YOUR TASK – Write out exactly the lines below starting at the one containing "Select the bottom-right" and ending at the one containing "You are a computer-use". Omit every picture.

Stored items
========

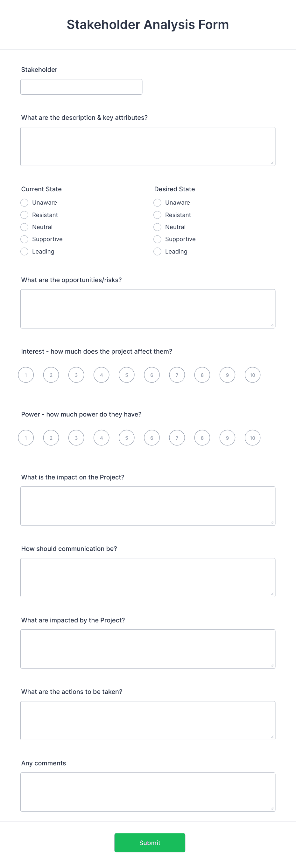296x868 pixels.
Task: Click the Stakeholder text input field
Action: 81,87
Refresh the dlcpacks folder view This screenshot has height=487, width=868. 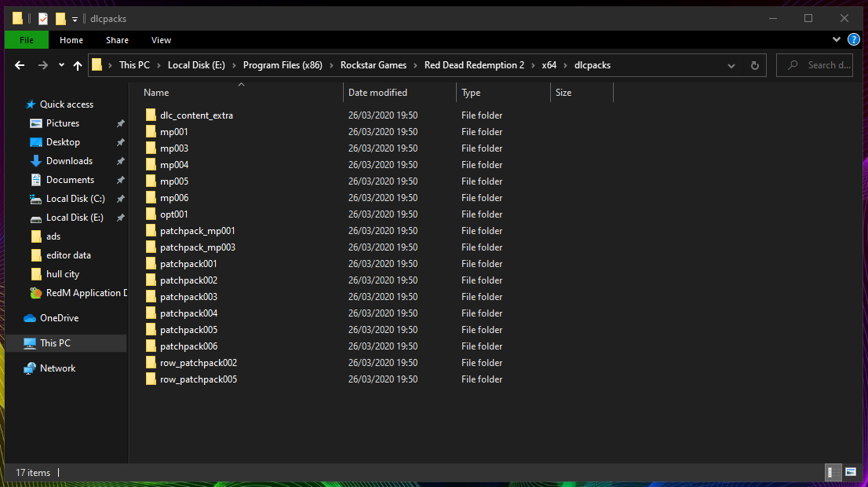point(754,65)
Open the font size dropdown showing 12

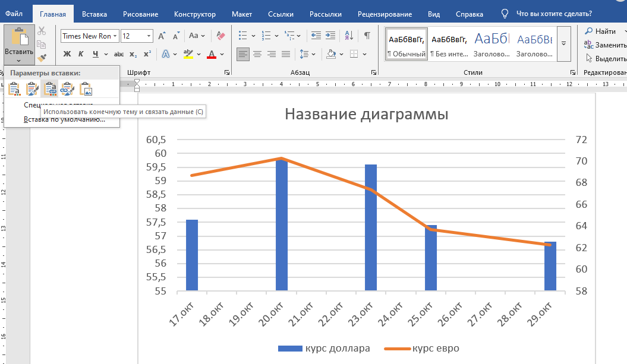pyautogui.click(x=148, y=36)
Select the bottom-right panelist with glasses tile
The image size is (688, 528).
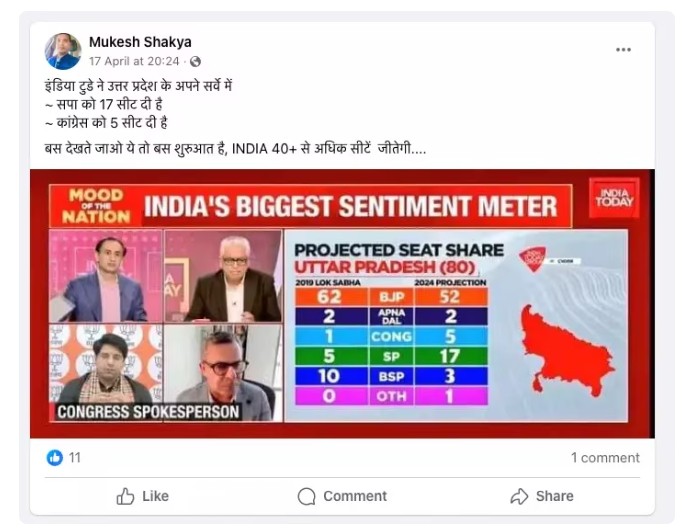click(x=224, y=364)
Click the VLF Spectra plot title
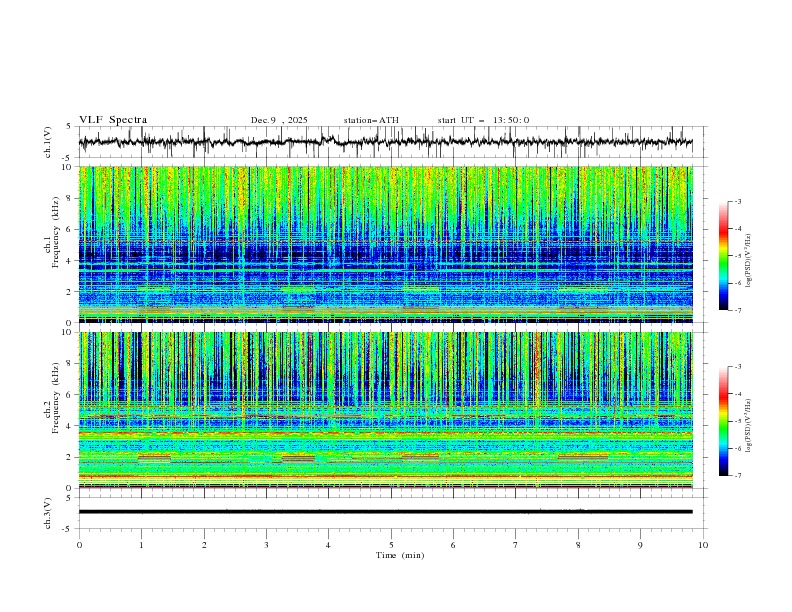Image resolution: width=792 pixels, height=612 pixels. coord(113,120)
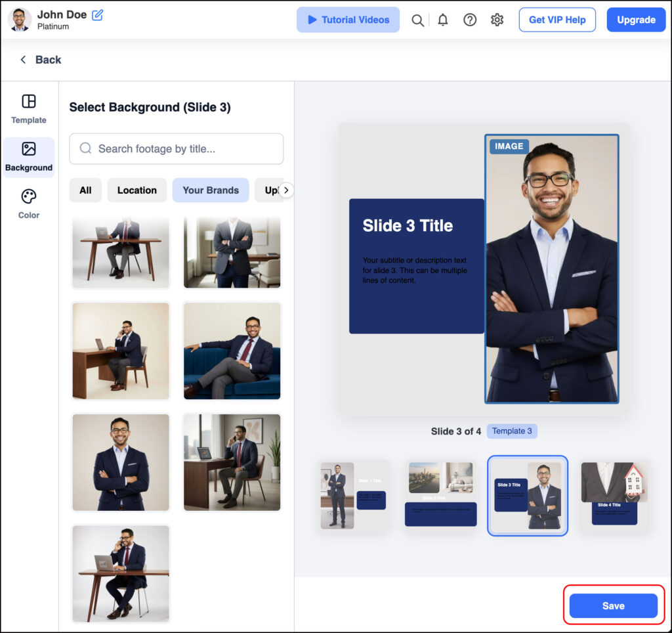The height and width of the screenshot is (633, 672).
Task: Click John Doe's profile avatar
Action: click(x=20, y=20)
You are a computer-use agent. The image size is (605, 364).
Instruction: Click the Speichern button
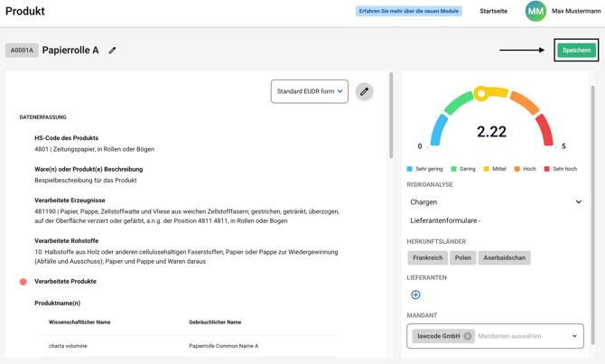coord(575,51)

========

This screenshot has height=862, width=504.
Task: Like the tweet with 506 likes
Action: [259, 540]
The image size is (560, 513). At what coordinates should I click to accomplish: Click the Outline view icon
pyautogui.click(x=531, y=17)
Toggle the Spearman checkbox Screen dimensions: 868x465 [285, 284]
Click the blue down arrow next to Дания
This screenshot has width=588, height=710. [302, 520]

========

TASK SOLUTION –
Select the bottom-right panelist with glasses tile
The image size is (688, 528).
click(x=224, y=364)
Click the VLF Spectra plot title
Image resolution: width=792 pixels, height=612 pixels. coord(113,120)
The height and width of the screenshot is (633, 672).
Task: Click John Doe's profile avatar
Action: click(x=20, y=20)
You are a computer-use agent. The image size is (605, 364).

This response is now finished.